Chic !, se dit le cinéphile de base, même si l’on pressent assez vite, dès le générique d’ouverture, que l’on sera plutôt tourné du côté de Jean Yanne, option Deux heures moins le quart avant J.C, que de Woody Allen et sa fameuse Rose pourpre du Caire. Nulle poésie, nulle douceur enveloppante et réconfortante, de fait, à la façon du rêve éveillé, celui-là même qui permet de composer avec l’âpreté du réel, tout du moins de compenser. Non, là, très vite s’installe un festival de grimaces, d’imitations sèches, raides, caricaturales.
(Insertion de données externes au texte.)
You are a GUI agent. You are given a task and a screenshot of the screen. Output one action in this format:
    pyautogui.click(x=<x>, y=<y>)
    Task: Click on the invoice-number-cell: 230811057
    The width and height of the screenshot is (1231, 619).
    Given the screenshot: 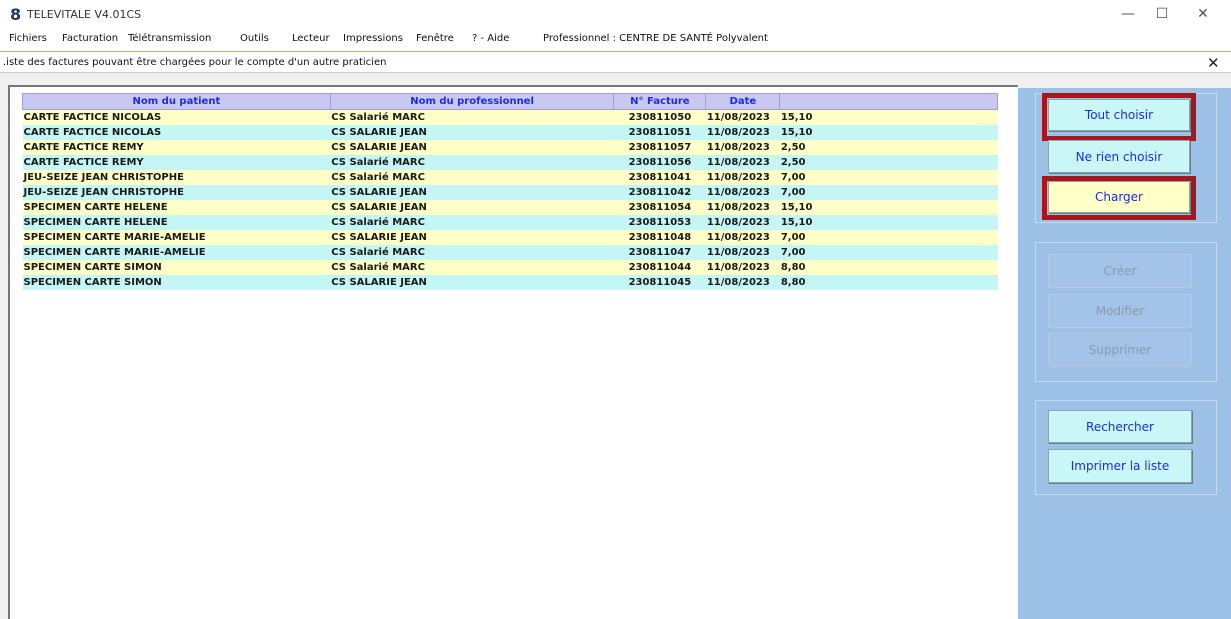 What is the action you would take?
    pyautogui.click(x=660, y=147)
Car Yann Moix, qui a tous les culots – et un budget rondelet de 16 millions d’euros –, s’offre carrément un voyage dans l’histoire du cinéma, essentiellement américain, revisitant Kubrick (par deux fois : Barry Lyndon et Orange mécanique), Murnau (L’Aurore), Scorsese (Taxi driver), Sergio Leone ; convoquant Harold Lloyd, Zorro, Robin des Bois, Sissi, Tarzan, etc. !
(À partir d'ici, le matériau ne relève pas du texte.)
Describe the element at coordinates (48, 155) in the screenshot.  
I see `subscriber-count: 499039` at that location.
Oui, oui, vous avez bien compris, ce florilège d’icônes enfantines et grand public s’emboîte sans complexe à deux, trois chefs-d’oeuvres ! Et, attention, il ne s’agit ni de citations joueuses, ni d’hommages attendris voire admiratifs, mais d’une reconstitution sans ambages, littérale, de scènes souvent mythiques (joli travail à la photo, cela dit), qui s’enchaînent sans queue ni tête, à la façon d’un catalogue assez vain.
Peut-être avec un scénario consistant, Moix et son co-auteur (ils sont deux, donc) auraient pu toucher leur cible. Mais là, nanti d’une historiette sentimentale pâlichonne et d’un deus ex-machina juste fou-fou (ben tiens, c’est tellement plus simple), leur long métrage s’embourbe dans l’ennui. D’autant plus qu’en choisissant le ton de l’imitation (grossière), jamais une seule fois on ne sent poindre cet amour du cinéma qui, a priori, justement était ou aurait dû être à l’origine de ce projet.
Même le jeu des acteurs témoigne de cette mésalliance. Franck Dubosc (en remplacement de Benoît Poelvoorde, initialement prévu) a beau se démener – il est quasiment de tous les plans –, il ne fait que reprendre ses tics d’acteur de one-man-show, petit aventurier mythomane d’une banlieue estampillée 70’s. Crispé, crispant – mal dirigé, en fait, sachant en plus que le cinéma grossit le trait bien plus que la scène –, jamais il ne s’autorise la moindre faille, le moindre flottement, coincé dans un surjeu théâtral, offensif, voire racoleur. C’est d’autant plus dommage que l’on sait, depuis Incognito, qu’il peut être aussi un comédien, et pas seulement un personnage. Pierre Richard, invité pour faire du Pierre Richard, fait quant à lui… du Pierre Richard, tandis que Lucy Gordon, pourtant ravissante, est d’une fadeur et d’une inexpressivité assez rares. Et que dire du retour d’une Marisa Berenson vieillissante dans son rôle mythique de Lady Lyndon ? Cette fois, ce n’est plus mal aimable, c’est tout bonnement cruel.
C’est dire si dans ce Cinéman hypertrophié d’ego, il n’est guère question de désir, ni de générosité ou d’élan. De cinéma, tout simplement.